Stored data
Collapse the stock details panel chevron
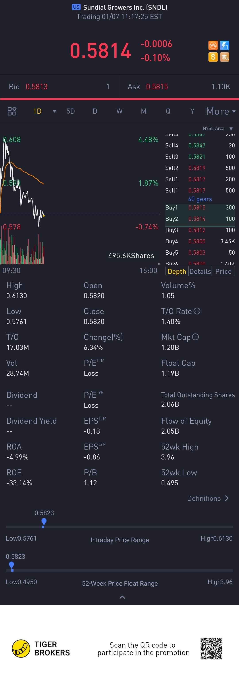The height and width of the screenshot is (692, 239). point(122,597)
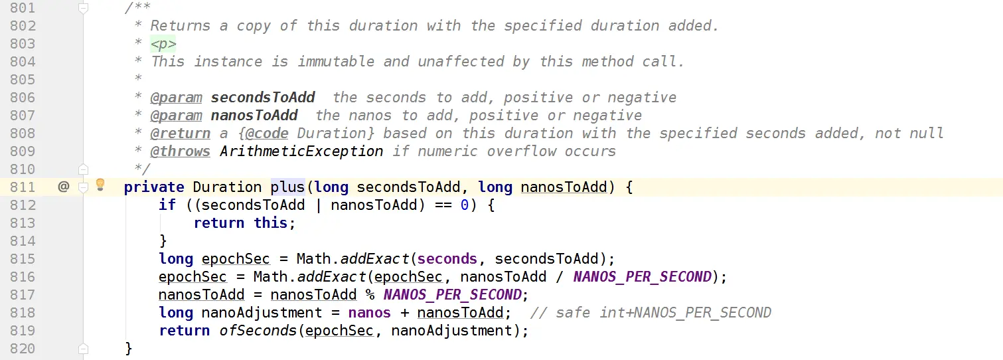
Task: Click the @return Javadoc tag
Action: (180, 133)
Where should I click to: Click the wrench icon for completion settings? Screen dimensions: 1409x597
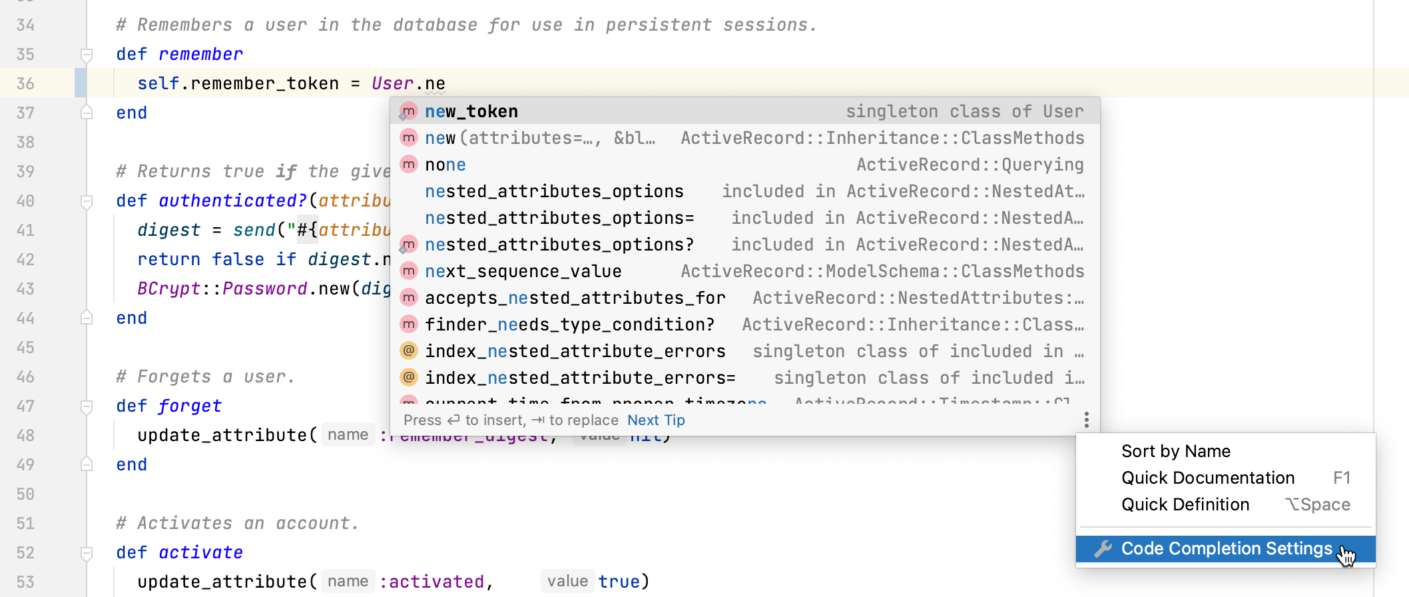[x=1103, y=549]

#### What this task involves
Please give back all the records above word for word, with no pictures included.

#### Written reply
Collapse the stock details panel chevron
The height and width of the screenshot is (692, 239). point(122,597)
Task: Click the @return Javadoc tag
Action: (180, 133)
Where should I click to: Click the wrench icon for completion settings? Screen dimensions: 1409x597
[x=1103, y=549]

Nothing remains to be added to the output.